The Elevenfold Tax bled Commorragh dry, just as surely as Imperial tithes bled mankind.

Eden was not playing the part of the Overlord who hoarded everything. He was the Robin Hood who redistributed wealth and won hearts.

His next step would be to strip the mask from the Overlord, to expose his weakness and cruelty before all of Commorragh.

Fear would give way to defiance.

The city would rise.

And then, the Heir of Asurmen would march openly through its streets, cheered as savior, striking the final blow.

...

High-spires, Tower District.

After the nightmare creatures withdrew, people crept back onto the streets.

They whispered of shadows and horror, of how close death had come.

But then—

"They're back!"

Panic. Screams. The Mandrakes returned.

Shapes clawed out of shadows once more. The crowd shrieked—until the creatures… slapped posters onto walls, and stuffed leaflets into trembling hands.

Then vanished again.

Back and forth they went, posters spreading like wildfire across every boulevard.

This was no slaughter. This was propaganda.

The Shadow Corps had become Eden's Propaganda Division.
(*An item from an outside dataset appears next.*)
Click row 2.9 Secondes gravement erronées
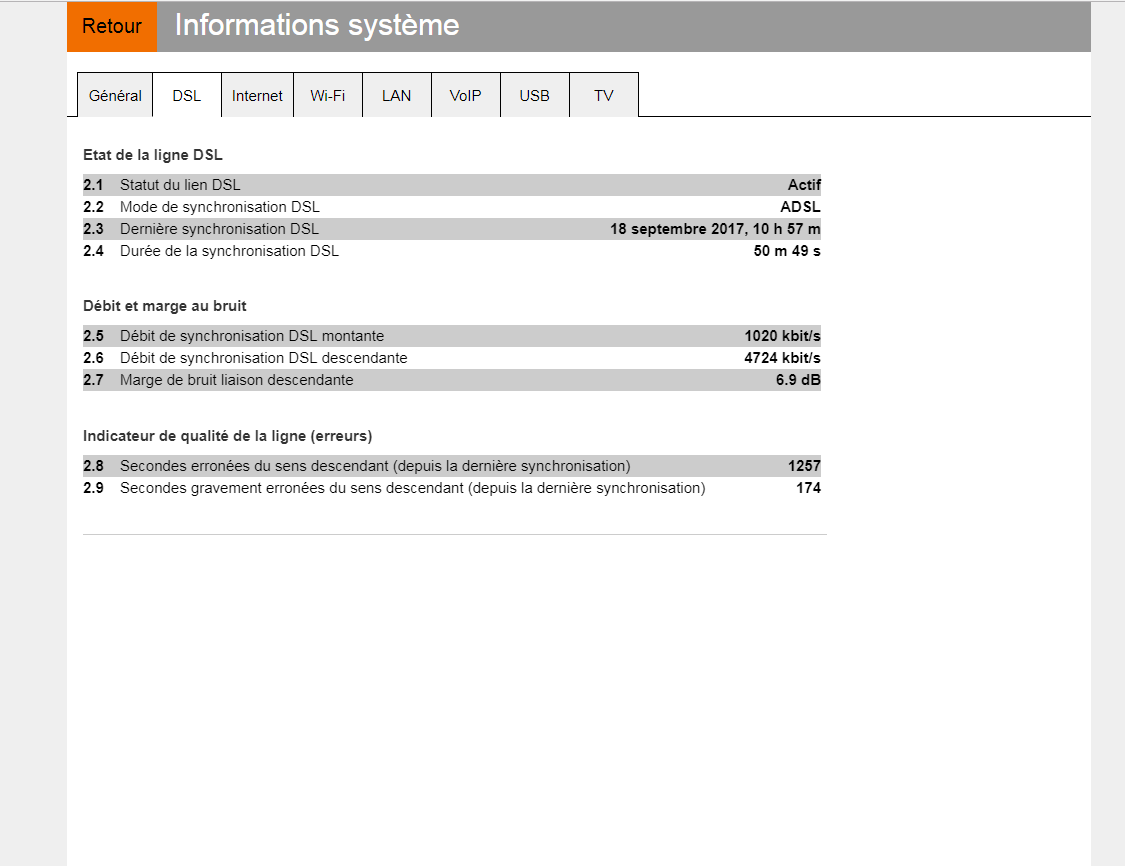This screenshot has height=866, width=1125. (400, 488)
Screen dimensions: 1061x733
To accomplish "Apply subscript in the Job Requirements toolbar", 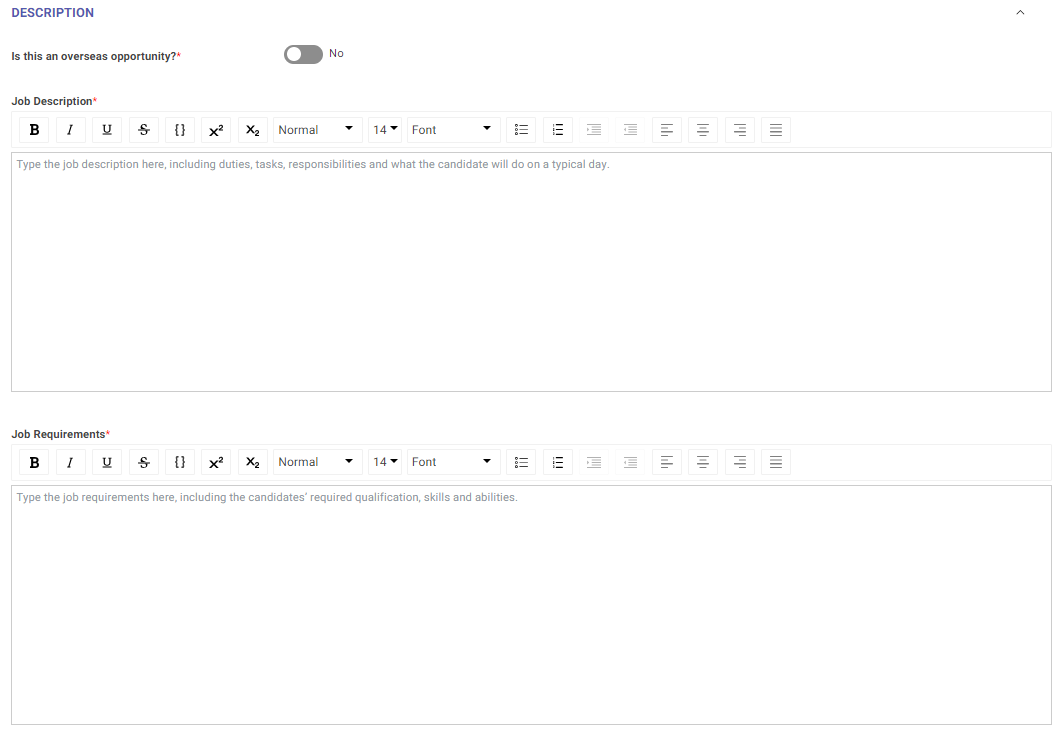I will click(252, 461).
Some delivered gifts. Some posted broadsheets. Others crawled sewers and ruins, assisting Custodians in their hunt for the Emperor's clone-body and the Black Throne.

For the Propaganda Division, their task was simple but vital: cover Commorragh in Eden's message. Posters, handbills, signs—even, if possible, plastered on the Overlord's own palace gates.

Normal agitators would be flayed in hours. But Mandrakes could not be stopped. They appeared, posted, and vanished again before anyone could react.

No one was better suited for the work.

On one street corner, a child wailed at the sight of a nightmare shape. The crowd froze, fearing the creature would dismember him.

Instead—

Pop!

The Mandrake shoved a vial into the boy's mouth. A soul elixir—Dreamfang Series, extra-strength.

The boy nearly fainted as power flooded his withered body. His pallor faded, his frame revived, life surging anew.

And into his hand, the Mandrake pressed a leaflet.

"The Heir of Asurmen's gift…"

Then it vanished.

The crowd stared.

A nightmare monster that healed instead of killed?

For the starving poor, a drop of soul-essence meant more than life itself. Under the tax, most children withered before adulthood.

Here, they tasted plenty—for the first time.

Fear gave way to awe… and hunger.

Soon, people reached willingly for the leaflets, trading their terror for the promise of a soul-dose.

But when they read the bold words scrawled across the flyers—some shivered anew.

The shadow war of Commorragh had only just begun.